Data in this exercise START

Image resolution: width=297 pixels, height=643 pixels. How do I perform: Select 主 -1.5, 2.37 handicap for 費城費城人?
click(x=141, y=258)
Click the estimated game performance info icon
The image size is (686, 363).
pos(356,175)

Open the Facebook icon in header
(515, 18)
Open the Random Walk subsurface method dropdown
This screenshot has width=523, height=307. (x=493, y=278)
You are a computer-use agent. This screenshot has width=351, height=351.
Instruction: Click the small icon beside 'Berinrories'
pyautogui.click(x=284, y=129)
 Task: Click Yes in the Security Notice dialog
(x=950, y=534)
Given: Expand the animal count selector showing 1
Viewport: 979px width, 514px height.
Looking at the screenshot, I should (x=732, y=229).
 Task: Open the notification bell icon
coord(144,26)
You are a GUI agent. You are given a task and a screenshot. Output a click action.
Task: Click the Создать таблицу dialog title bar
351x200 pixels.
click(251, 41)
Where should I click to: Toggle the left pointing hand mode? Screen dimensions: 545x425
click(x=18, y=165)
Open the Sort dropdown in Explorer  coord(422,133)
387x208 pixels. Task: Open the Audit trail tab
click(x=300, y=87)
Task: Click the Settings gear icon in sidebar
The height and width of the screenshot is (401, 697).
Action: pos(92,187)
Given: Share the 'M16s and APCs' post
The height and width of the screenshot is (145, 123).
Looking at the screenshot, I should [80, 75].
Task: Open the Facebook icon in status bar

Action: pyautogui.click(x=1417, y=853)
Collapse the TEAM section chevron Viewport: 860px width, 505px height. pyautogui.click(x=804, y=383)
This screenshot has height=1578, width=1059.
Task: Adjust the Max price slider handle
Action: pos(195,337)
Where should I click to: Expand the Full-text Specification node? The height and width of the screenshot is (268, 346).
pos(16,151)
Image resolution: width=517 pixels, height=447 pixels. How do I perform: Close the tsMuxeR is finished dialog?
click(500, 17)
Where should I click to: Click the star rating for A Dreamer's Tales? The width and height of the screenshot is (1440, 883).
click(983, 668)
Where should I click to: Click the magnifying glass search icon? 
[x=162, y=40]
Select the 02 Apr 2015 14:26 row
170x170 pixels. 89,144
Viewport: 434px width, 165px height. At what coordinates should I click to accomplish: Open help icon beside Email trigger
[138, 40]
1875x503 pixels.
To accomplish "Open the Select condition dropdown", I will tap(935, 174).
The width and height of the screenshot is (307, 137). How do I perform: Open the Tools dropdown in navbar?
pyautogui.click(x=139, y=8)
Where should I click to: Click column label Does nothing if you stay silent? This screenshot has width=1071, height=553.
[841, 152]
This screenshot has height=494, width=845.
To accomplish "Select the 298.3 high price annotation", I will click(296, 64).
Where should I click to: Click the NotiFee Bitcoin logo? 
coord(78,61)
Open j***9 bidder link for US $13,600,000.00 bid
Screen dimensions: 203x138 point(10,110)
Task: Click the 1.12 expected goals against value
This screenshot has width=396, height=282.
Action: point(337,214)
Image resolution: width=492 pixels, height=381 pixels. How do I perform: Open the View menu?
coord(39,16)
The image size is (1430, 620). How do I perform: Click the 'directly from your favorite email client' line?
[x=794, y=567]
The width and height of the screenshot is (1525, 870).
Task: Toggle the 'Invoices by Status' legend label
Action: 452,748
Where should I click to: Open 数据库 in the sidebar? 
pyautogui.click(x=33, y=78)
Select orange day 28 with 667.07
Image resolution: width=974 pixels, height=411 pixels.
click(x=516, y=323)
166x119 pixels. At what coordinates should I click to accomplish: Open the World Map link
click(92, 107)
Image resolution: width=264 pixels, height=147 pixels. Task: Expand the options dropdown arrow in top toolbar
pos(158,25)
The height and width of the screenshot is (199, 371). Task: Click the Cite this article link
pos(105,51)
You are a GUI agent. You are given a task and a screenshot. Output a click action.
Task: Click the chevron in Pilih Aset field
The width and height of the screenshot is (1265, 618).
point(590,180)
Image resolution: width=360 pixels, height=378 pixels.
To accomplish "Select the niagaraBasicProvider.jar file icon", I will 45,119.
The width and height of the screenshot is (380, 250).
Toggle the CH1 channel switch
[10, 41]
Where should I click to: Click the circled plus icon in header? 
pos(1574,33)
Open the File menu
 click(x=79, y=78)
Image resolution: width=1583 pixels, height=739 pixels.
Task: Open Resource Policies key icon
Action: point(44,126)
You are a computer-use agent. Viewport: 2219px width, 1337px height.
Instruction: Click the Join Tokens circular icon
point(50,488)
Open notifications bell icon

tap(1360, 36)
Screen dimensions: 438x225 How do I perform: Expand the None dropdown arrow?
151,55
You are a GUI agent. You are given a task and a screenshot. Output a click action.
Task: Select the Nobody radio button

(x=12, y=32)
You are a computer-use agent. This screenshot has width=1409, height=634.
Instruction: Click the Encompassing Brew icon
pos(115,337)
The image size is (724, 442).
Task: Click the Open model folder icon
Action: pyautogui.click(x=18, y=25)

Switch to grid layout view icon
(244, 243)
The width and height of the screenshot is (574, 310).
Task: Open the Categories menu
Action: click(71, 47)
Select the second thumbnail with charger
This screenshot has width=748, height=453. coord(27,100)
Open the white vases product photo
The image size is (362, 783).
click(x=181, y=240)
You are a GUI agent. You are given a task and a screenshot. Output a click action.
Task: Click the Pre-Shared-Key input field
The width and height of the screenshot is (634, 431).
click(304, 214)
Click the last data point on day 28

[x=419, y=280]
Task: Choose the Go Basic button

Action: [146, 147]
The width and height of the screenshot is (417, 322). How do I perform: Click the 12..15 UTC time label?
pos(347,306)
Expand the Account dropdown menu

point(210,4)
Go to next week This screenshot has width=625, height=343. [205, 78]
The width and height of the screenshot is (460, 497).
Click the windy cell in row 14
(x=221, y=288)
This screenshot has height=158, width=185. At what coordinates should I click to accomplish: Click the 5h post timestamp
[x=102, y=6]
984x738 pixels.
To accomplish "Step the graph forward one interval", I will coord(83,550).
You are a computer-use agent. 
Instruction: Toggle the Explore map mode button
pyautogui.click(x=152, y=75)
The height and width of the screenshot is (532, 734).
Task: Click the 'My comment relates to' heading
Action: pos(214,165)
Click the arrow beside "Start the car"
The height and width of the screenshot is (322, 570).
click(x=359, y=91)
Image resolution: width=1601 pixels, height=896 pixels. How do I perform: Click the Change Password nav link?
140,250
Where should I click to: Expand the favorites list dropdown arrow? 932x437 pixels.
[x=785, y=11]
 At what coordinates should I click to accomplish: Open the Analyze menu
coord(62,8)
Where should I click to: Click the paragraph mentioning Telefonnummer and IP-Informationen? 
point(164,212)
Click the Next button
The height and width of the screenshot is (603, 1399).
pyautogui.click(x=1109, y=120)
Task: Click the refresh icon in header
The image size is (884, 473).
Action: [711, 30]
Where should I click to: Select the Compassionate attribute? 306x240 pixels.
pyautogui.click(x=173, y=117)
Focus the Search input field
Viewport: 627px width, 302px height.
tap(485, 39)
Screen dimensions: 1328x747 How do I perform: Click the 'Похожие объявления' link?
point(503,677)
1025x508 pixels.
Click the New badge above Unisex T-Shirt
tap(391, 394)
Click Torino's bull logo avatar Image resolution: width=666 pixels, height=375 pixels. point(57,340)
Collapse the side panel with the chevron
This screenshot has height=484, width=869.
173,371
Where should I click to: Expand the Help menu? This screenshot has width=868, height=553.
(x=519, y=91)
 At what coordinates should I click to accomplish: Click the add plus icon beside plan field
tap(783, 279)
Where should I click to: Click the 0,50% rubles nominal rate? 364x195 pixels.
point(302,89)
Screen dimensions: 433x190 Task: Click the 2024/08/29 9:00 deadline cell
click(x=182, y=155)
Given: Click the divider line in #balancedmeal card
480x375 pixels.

Data in this exercise END

▶ **To do**
Take the records above and write each one out again exactly.

▶ **Expected output**
Image resolution: width=297 pixels, height=643 pixels. How do I perform: Select 主 -1.5, 2.37 handicap for 費城費城人?
click(x=141, y=258)
Click the estimated game performance info icon
The image size is (686, 363).
pos(356,175)

Open the Facebook icon in header
(515, 18)
Open the Random Walk subsurface method dropdown
This screenshot has width=523, height=307. (x=493, y=278)
You are a computer-use agent. This screenshot has width=351, height=351.
Instruction: Click the small icon beside 'Berinrories'
pyautogui.click(x=284, y=129)
 Task: Click Yes in the Security Notice dialog
(x=950, y=534)
Given: Expand the animal count selector showing 1
Viewport: 979px width, 514px height.
Looking at the screenshot, I should (x=732, y=229).
 Task: Open the notification bell icon
coord(144,26)
You are a GUI agent. You are given a task and a screenshot. Output a click action.
Task: Click the Создать таблицу dialog title bar
351x200 pixels.
click(251, 41)
Where should I click to: Toggle the left pointing hand mode? Screen dimensions: 545x425
click(x=18, y=165)
Open the Sort dropdown in Explorer  coord(422,133)
387x208 pixels. Task: Open the Audit trail tab
click(x=300, y=87)
Task: Click the Settings gear icon in sidebar
The height and width of the screenshot is (401, 697).
Action: pos(92,187)
Given: Share the 'M16s and APCs' post
The height and width of the screenshot is (145, 123).
Looking at the screenshot, I should [80, 75].
Task: Open the Facebook icon in status bar

Action: pyautogui.click(x=1417, y=853)
Collapse the TEAM section chevron Viewport: 860px width, 505px height. pyautogui.click(x=804, y=383)
This screenshot has height=1578, width=1059.
Task: Adjust the Max price slider handle
Action: pos(195,337)
Where should I click to: Expand the Full-text Specification node? The height and width of the screenshot is (268, 346).
pos(16,151)
Image resolution: width=517 pixels, height=447 pixels. How do I perform: Close the tsMuxeR is finished dialog?
click(500, 17)
Where should I click to: Click the star rating for A Dreamer's Tales? The width and height of the screenshot is (1440, 883).
click(983, 668)
Where should I click to: Click the magnifying glass search icon? 
[x=162, y=40]
Select the 02 Apr 2015 14:26 row
170x170 pixels. 89,144
Viewport: 434px width, 165px height. At what coordinates should I click to accomplish: Open help icon beside Email trigger
[138, 40]
1875x503 pixels.
To accomplish "Open the Select condition dropdown", I will tap(935, 174).
The width and height of the screenshot is (307, 137). How do I perform: Open the Tools dropdown in navbar?
pyautogui.click(x=139, y=8)
Where should I click to: Click column label Does nothing if you stay silent? This screenshot has width=1071, height=553.
[841, 152]
This screenshot has height=494, width=845.
To accomplish "Select the 298.3 high price annotation", I will click(296, 64).
Where should I click to: Click the NotiFee Bitcoin logo? 
coord(78,61)
Open j***9 bidder link for US $13,600,000.00 bid
Screen dimensions: 203x138 point(10,110)
Task: Click the 1.12 expected goals against value
This screenshot has width=396, height=282.
Action: point(337,214)
Image resolution: width=492 pixels, height=381 pixels. How do I perform: Open the View menu?
coord(39,16)
The image size is (1430, 620). How do I perform: Click the 'directly from your favorite email client' line?
[x=794, y=567]
The width and height of the screenshot is (1525, 870).
Task: Toggle the 'Invoices by Status' legend label
Action: 452,748
Where should I click to: Open 数据库 in the sidebar? 
pyautogui.click(x=33, y=78)
Select orange day 28 with 667.07
Image resolution: width=974 pixels, height=411 pixels.
click(x=516, y=323)
166x119 pixels. At what coordinates should I click to accomplish: Open the World Map link
click(92, 107)
Image resolution: width=264 pixels, height=147 pixels. Task: Expand the options dropdown arrow in top toolbar
pos(158,25)
The height and width of the screenshot is (199, 371). Task: Click the Cite this article link
pos(105,51)
You are a GUI agent. You are given a task and a screenshot. Output a click action.
Task: Click the chevron in Pilih Aset field
The width and height of the screenshot is (1265, 618).
point(590,180)
Image resolution: width=360 pixels, height=378 pixels.
To accomplish "Select the niagaraBasicProvider.jar file icon", I will 45,119.
The width and height of the screenshot is (380, 250).
Toggle the CH1 channel switch
[10, 41]
Where should I click to: Click the circled plus icon in header? 
pos(1574,33)
Open the File menu
 click(x=79, y=78)
Image resolution: width=1583 pixels, height=739 pixels.
Task: Open Resource Policies key icon
Action: point(44,126)
You are a computer-use agent. Viewport: 2219px width, 1337px height.
Instruction: Click the Join Tokens circular icon
point(50,488)
Open notifications bell icon

tap(1360, 36)
Screen dimensions: 438x225 How do I perform: Expand the None dropdown arrow?
151,55
You are a GUI agent. You are given a task and a screenshot. Output a click action.
Task: Select the Nobody radio button

(x=12, y=32)
You are a computer-use agent. This screenshot has width=1409, height=634.
Instruction: Click the Encompassing Brew icon
pos(115,337)
The image size is (724, 442).
Task: Click the Open model folder icon
Action: pyautogui.click(x=18, y=25)

Switch to grid layout view icon
(244, 243)
The width and height of the screenshot is (574, 310).
Task: Open the Categories menu
Action: click(71, 47)
Select the second thumbnail with charger
This screenshot has width=748, height=453. coord(27,100)
Open the white vases product photo
The image size is (362, 783).
click(x=181, y=240)
You are a GUI agent. You are given a task and a screenshot. Output a click action.
Task: Click the Pre-Shared-Key input field
The width and height of the screenshot is (634, 431).
click(304, 214)
Click the last data point on day 28

[x=419, y=280]
Task: Choose the Go Basic button

Action: [146, 147]
The width and height of the screenshot is (417, 322). How do I perform: Click the 12..15 UTC time label?
pos(347,306)
Expand the Account dropdown menu

point(210,4)
Go to next week This screenshot has width=625, height=343. [205, 78]
The width and height of the screenshot is (460, 497).
Click the windy cell in row 14
(x=221, y=288)
This screenshot has height=158, width=185. At what coordinates should I click to accomplish: Click the 5h post timestamp
[x=102, y=6]
984x738 pixels.
To accomplish "Step the graph forward one interval", I will coord(83,550).
You are a computer-use agent. 
Instruction: Toggle the Explore map mode button
pyautogui.click(x=152, y=75)
The height and width of the screenshot is (532, 734).
Task: Click the 'My comment relates to' heading
Action: pos(214,165)
Click the arrow beside "Start the car"
The height and width of the screenshot is (322, 570).
click(x=359, y=91)
Image resolution: width=1601 pixels, height=896 pixels. How do I perform: Click the Change Password nav link?
140,250
Where should I click to: Expand the favorites list dropdown arrow? 932x437 pixels.
[x=785, y=11]
 At what coordinates should I click to accomplish: Open the Analyze menu
coord(62,8)
Where should I click to: Click the paragraph mentioning Telefonnummer and IP-Informationen? 
point(164,212)
Click the Next button
The height and width of the screenshot is (603, 1399).
pyautogui.click(x=1109, y=120)
Task: Click the refresh icon in header
The image size is (884, 473).
Action: [711, 30]
Where should I click to: Select the Compassionate attribute? 306x240 pixels.
pyautogui.click(x=173, y=117)
Focus the Search input field
Viewport: 627px width, 302px height.
tap(485, 39)
Screen dimensions: 1328x747 How do I perform: Click the 'Похожие объявления' link?
point(503,677)
1025x508 pixels.
Click the New badge above Unisex T-Shirt
tap(391, 394)
Click Torino's bull logo avatar Image resolution: width=666 pixels, height=375 pixels. point(57,340)
Collapse the side panel with the chevron
This screenshot has height=484, width=869.
173,371
Where should I click to: Expand the Help menu? This screenshot has width=868, height=553.
(x=519, y=91)
 At what coordinates should I click to accomplish: Click the add plus icon beside plan field
tap(783, 279)
Where should I click to: Click the 0,50% rubles nominal rate? 364x195 pixels.
point(302,89)
Screen dimensions: 433x190 Task: Click the 2024/08/29 9:00 deadline cell
click(x=182, y=155)
Given: Click the divider line in #balancedmeal card
480x375 pixels.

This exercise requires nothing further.